The court also rejected the argument that the clients’ failure to “withdraw from the arbitration” proceeding after the arbitrators ruled that it was binding constituted a waiver. “If a party disagrees with an arbitrator’s ruling on an issue early in arbitration, the party need not walk out of the arbitration in order to preserve the issue for later review.” The court also disagreed with the suggestion that the clients had blown “hot and cold” about their position on the issue and thereby unfairly misled the firm and the arbitrators about whether the arbitration was binding. Although the clients originally asked for binding arbitration, the court explained, the firm rejected their request. From that point forward the clients consistently insisted on nonbinding arbitration which, according to the court, they were entitled to do since they never agreed to make the arbitration binding.
The court of appeal therefore reversed the judgment and directed the trial court to enter an order vacating the arbitration award, declaring the award to be non-binding, and granting the clients 30 days from service of the order in which to request a trial after arbitration.
The court’s decision included a lengthy dissent in which it was argued that the arbitrators’ determination of whether the arbitration was binding was not reviewable under Greenspan v.
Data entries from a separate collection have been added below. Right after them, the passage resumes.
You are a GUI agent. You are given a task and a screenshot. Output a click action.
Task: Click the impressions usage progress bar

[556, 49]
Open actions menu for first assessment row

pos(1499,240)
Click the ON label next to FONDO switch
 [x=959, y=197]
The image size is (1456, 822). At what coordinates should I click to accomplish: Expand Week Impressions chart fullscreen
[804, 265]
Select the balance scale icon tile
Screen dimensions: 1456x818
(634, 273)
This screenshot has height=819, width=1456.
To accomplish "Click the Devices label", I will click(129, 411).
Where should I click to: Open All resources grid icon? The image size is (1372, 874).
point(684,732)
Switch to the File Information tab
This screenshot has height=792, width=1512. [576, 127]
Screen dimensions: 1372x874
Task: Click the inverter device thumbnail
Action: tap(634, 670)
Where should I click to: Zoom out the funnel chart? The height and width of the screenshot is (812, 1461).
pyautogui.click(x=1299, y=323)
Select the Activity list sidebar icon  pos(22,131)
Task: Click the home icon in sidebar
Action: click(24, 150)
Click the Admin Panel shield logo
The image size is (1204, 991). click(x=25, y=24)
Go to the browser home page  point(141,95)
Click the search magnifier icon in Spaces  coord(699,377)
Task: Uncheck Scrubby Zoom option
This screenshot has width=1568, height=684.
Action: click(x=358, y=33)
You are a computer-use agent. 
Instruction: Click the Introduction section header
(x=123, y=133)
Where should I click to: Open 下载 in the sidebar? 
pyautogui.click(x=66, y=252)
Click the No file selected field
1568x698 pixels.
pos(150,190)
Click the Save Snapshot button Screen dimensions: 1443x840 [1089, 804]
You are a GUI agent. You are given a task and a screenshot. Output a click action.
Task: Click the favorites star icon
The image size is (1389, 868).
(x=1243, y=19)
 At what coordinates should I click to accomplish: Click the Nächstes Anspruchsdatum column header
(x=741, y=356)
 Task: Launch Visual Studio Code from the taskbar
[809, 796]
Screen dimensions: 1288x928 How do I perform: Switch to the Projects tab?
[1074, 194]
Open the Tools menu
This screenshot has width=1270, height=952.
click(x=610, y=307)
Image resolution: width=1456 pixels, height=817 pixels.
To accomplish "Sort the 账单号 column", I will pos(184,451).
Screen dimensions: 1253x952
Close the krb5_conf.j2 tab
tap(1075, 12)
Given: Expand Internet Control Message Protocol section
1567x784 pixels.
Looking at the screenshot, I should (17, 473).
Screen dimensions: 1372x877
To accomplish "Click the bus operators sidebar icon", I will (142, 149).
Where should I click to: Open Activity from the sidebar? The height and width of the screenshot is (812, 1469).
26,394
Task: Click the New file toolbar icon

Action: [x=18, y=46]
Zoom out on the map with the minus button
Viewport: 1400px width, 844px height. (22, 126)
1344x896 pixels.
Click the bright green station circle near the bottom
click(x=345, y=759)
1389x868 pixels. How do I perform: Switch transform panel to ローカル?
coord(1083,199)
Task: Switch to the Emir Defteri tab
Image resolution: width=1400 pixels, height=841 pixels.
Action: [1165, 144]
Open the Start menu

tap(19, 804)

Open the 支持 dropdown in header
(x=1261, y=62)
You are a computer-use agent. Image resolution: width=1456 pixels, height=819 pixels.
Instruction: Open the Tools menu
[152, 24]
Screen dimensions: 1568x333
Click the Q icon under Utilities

LADT, LLC (2010) 185 Cal.App.4th 1413, and that the decision in Trabuco Highlands Community Association v. Head (2002) 96 Cal.App.4th 1183 was distinguishable. According to the dissent, the majority opinion “strains to announce a new rule of law devoid of jurisprudential basis, and which as a result has no utility within the framework of California law. The majority’s new rule makes a mockery of the arbitration process, undermines the basic principles of severely limited judicial review of matters parties have agreed to submit to arbitration, and ignores the countless decades of California jurisprudence that the rulings of arbitrators are reviewable only in very limited circumstances.”
A petition for rehearing was denied.